Banyak teman cewek yang ingin berfoto bersamanya, kata mereka kesempatan terakhir bisa foto selfie dengan Dhamar yang gantengnya sekilas mirip Aliando bintang Ganteng Ganteng Srigala itu. Dhamar hanya bisa bersabar sambil menyembunyikan kegundahan hatinya meladeni teman-teman seangkatannya.
Siang itu.
“Assalamualaikum…” Ucap Dhamar sambil membuka pintu dan masuk kedalam rumahnya. Rumah kecil yang dia tempati itu hanya berisi tiga ruangan. Satu ruang untuk tempat tidur Dhamar sekaligus merangkap ruang makan
dan ruang tamu. Lalu ruang tengah yang ditempati ibunya yang sering sakit tidur dan satu bilik kecil sebagai kamar mandi dan toilet.
“Waalaikumusalam…” Jawaban lirih dari Asih ibunya Dhamar dari dalam kamar.
Dhamar segera menghampiiri ibunya yang terrbaring lemah diatas kasur spon tipis. Sebagai anak yang baik Dhamar langsung merengkuh telapak tangan ibunya dan mencium punggung tangan wanita yang telah melahirkannya itu.
“Ibu sudah makan?” Asih yang ditanya putranya itu hanya mengangguk lemah. Pagi tadi sebelum Dhamar berangkat sekolah sudah menanak nasi dan menggoreng tahu lalu mempersiapkan makanan untuk ibunya. Dhamar tersenyum melihat anggukan lemah itu, meskipun hatinya teriris menyaksikan betapa kondisi ibunya terus melemah. “Ibu sudah minum obatnya?”
“Sudah nak. Kamu sekarang cepat makan. Oh ya kamu sudah sholat?”

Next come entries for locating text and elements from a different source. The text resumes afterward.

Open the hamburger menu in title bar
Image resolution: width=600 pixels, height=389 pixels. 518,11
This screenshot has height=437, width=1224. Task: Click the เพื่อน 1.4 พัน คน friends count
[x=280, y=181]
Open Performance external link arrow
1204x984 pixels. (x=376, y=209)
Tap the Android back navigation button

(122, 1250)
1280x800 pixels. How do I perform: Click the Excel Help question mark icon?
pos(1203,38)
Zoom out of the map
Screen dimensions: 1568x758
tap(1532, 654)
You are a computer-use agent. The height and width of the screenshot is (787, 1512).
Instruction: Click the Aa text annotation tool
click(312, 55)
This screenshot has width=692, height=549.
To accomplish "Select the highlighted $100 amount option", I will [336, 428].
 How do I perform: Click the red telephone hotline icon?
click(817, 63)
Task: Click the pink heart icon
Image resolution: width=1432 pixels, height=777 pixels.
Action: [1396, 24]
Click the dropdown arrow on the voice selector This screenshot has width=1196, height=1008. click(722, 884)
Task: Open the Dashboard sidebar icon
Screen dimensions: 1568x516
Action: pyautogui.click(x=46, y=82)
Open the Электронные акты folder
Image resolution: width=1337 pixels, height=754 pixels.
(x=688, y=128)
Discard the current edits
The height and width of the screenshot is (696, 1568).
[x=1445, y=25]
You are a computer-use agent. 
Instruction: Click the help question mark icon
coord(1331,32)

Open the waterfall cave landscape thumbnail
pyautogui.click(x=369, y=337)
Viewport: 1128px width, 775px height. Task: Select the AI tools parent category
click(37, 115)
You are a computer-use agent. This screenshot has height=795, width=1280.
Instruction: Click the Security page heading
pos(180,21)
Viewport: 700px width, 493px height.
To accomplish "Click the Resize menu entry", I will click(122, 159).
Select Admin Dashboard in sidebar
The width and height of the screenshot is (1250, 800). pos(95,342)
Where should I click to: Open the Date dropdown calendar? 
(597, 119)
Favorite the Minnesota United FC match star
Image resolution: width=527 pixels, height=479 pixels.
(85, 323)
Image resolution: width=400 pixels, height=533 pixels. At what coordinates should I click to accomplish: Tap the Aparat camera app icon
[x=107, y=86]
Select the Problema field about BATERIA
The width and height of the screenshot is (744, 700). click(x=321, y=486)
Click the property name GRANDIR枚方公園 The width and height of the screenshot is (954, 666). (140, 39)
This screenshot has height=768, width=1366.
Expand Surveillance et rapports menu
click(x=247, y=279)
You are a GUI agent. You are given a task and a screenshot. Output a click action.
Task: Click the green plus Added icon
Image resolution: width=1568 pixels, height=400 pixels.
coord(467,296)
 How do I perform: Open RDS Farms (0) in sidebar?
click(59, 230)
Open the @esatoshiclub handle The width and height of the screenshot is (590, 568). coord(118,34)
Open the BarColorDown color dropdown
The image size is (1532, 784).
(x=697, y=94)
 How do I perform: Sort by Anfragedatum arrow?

“Belum bu, sekarang Dhamar ke mushola dulu ya untuk sholat.” Pamit Dhamar.
Asih sekali lagi mengangguk lemah. Dia tatap punggung anaknya yang keluar dari ruangan yang hanya disekat dinding triplek tipis itu. Hatinya sangat sedih, semenjak Agung Suganda, suaminya sekaligus ayah Dhamar itu meninggal tiga tahun lalu, keadaan ekonomi yang dulunya pas-pasan semakin kekurangan. Dhamar sampai harus mencari pekerjaan serabutan selepas dia sekolah sekedar untuk bisa membantunya membayar listrik, atau keperluan lainnya. Asih sendiri tak kenal lelah bekerja siang malam sebagai buruh cuci, atau pekerjaan lainnya yang ia dapatkan dari para tetangga. Meskipun kadang dia harus mencari pekerjaan sampai jauh di kampung-kampung lain.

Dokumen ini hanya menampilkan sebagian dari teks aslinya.